A nighttime scene divided by a bright central staircase. A figure ascends while her raised arms transform into wings.

Hollis Sigler, To Kiss the Spirits: Now This Is What It Is Really Like, 1993; Promised Gift of Steven Scott, Baltimore, in memory of the artist

Hollis Sigler favored subjects related to women’s experiences of love, family, and the domestic sphere. She often conjured up intimate interiors, suburban backyards, or vacation hideaways in which household objects or a shadow figure she called “the Lady” serve as stand-ins for real people. In the last fifteen years of her career, Sigler focused on the subject of breast cancer, which she battled until her death in 2001 at age 53. This painting may represent Sigler’s hopeful vision of the culmination of life’s physical, psychological, and emotional journey. As a figure (or figures)  ascends a central staircase bathed in celestial light, her raised arms transform into wings.

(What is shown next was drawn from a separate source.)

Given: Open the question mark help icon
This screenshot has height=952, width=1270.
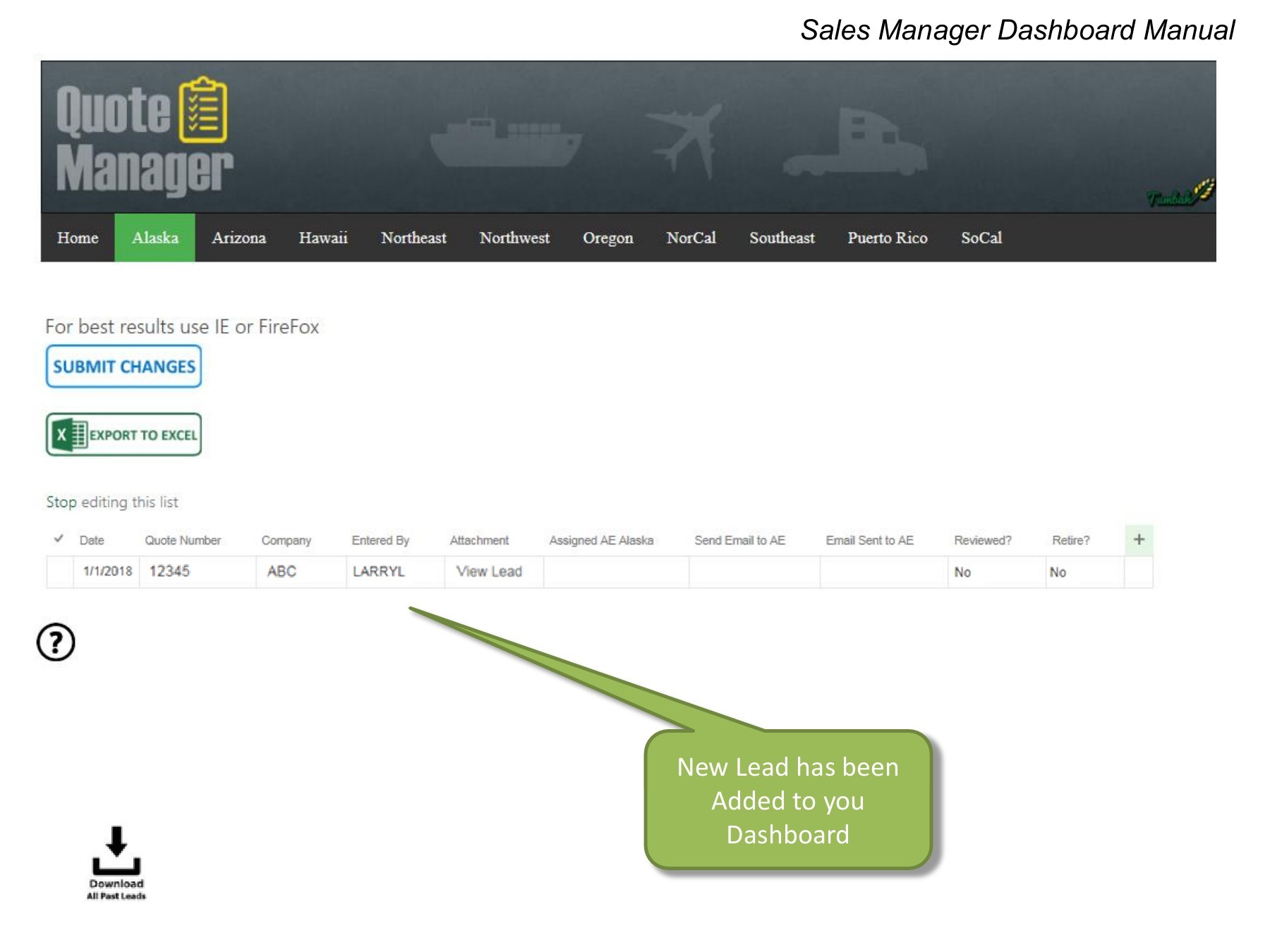Looking at the screenshot, I should pos(56,642).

Sigler adopted her appealing faux naïf painting style (one that identifies with the naïve or untrained approach practiced by self-trained artists) partly as a means to encourage viewers to engage with the emotional content of her works. Much of Sigler’s art centering on cancer focuses on the statistics, treatments, fears, rages, and uncertainties surrounding the disease. To Kiss the Spirits seems to offers a lyrical, uplifting vision of a woman who achieves a long-awaited state of grace.